L’après-midi, visite du Centre médical international (ex CMS) avec M. Bruno Voron, président de l’Association internationale de santé. C’est une belle réalisation avec 4. Médecins et 5 infirmières, des salles de soins, deux ambulances. Elle équilibre son budget grâce aux cotisations de ses membres (ouvert à tous), aux soins et à une subvention du Ministère des affaires étrangères.

Visite ensuite du consulat avec M. Bernard Nédélec, consul : visas (12.000 par an), gestion de la communauté française, ...

Entretien avec M. Xavier Lapeyre de Cabanes, notre ambassadeur. Nous évoquons la situation politique, militaire, les principaux problèmes de la communauté française.

Le soir célébration du 14 juillet (avec un peu d’avance) au restaurant Le Vert Galant avec M. l’Ambassadeur, les conseillers consulaires et les associations.

Vendredi 13 juillet

Le matin, départ, avec M. le consul et l’attaché de défense, pour la base des forces spéciales Sabre. Nous sommes accueillis par le colonel, commandant la task force.
Visite, entretiens avec les différents responsables et les soldats. La chaîne de commandement, de renseignement et de décision nous est expliquée. Démonstration de matériel de l’unité commando Hubert.

Retour à Ouagadougou et visite au vice-président de l’Assemblée nationale, M. Stanislas Sankara. Nous évoquons, entre autres, le projet de coopération avec le Sénat français sur les archives parlementaires burkinabé, détruites lors de la tentative de coup d’État de 2015 et que le Burkina veut reconstituer.

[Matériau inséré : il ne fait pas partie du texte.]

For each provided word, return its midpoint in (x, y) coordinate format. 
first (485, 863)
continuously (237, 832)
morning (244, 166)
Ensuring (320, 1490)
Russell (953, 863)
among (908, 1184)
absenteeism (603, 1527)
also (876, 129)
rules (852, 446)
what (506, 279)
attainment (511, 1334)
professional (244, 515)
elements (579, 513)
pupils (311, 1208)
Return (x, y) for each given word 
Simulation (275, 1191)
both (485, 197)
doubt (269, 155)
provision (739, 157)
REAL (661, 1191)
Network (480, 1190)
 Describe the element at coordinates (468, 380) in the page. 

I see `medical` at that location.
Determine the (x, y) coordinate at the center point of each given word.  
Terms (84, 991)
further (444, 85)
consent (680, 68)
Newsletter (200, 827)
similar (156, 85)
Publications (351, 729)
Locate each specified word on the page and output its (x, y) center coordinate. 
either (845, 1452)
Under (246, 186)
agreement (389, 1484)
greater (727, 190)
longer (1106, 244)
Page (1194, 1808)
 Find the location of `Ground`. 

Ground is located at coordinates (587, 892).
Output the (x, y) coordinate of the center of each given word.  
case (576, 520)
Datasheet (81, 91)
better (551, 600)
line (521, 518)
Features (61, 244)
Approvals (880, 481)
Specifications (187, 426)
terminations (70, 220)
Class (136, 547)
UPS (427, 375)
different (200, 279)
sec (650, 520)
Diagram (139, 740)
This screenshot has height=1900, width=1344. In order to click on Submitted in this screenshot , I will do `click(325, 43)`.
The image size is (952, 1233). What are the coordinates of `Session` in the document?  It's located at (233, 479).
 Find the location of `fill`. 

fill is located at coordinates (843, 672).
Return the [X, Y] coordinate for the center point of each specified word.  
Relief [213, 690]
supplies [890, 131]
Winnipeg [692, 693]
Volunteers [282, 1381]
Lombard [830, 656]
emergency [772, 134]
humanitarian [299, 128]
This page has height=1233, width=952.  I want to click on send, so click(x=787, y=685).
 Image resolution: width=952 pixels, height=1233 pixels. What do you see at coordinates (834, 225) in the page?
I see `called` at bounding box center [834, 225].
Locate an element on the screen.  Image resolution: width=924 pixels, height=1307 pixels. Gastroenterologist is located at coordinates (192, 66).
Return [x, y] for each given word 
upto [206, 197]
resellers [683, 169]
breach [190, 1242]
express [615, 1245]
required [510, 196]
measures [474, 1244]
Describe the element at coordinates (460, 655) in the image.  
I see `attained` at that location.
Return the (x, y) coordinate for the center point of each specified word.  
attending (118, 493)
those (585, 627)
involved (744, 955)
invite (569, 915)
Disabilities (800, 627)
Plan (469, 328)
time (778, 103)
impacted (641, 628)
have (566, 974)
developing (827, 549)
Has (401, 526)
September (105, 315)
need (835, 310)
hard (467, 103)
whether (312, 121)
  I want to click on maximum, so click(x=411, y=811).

Le soir dîner débat chez Edith (Sky lounge) avec le groupe des Marcheurs animé par Ousmane Ouadreogo. Nous y accueillons de nouveaux amis et discutons des thèmes habituels : sécurité, école, bourses ...

Samedi 14 juillet

Visite de la Maison des jeunes talents du Burkina Faso dite « la Ruche » avec Hélène Guehennec de l’IRD.
Ce projet avait été proposé par Emmanuel Macron le 28 novembre à Ouagadougou. Ce sera la Maison des mobilités des jeunes et regroupe trois composantes : Campus France, l’IRD et France Volontaires. Le concept est de créer un lieu d’accueil pour les jeunes et de leur apporter un soutien pour la mise au point et le lancement de leurs Projets ou entreprises.

Puis avec M. Paul Antoine Decraene, attaché de coopération, visite au centre de formation « Baore solidarité » à Kokologho à une cinquantaine de kilomètres dans l’Ouest de Ouagadougou. Ce centre dirigé par M. Bila avec le soutien de la coopération française et d’une ONG (ADESAF) a formé une soixantaine d’apprentis à la fabrication d’outils agricoles (charrues, semeuses, broyeuses, ...).
Elle aide les paysans à utiliser de nouvelles techniques de culture plus écologiques et économes en eau. Elle transforme certains des produits (mil, sorgho, riz, ...). Elle les met ensuite en vente sur le marché. Les bénéfices sont redistribués aux mères de famille participant au projet.

Le soir grande réception du 14 juillet dans les beaux jardins de la Résidence de France.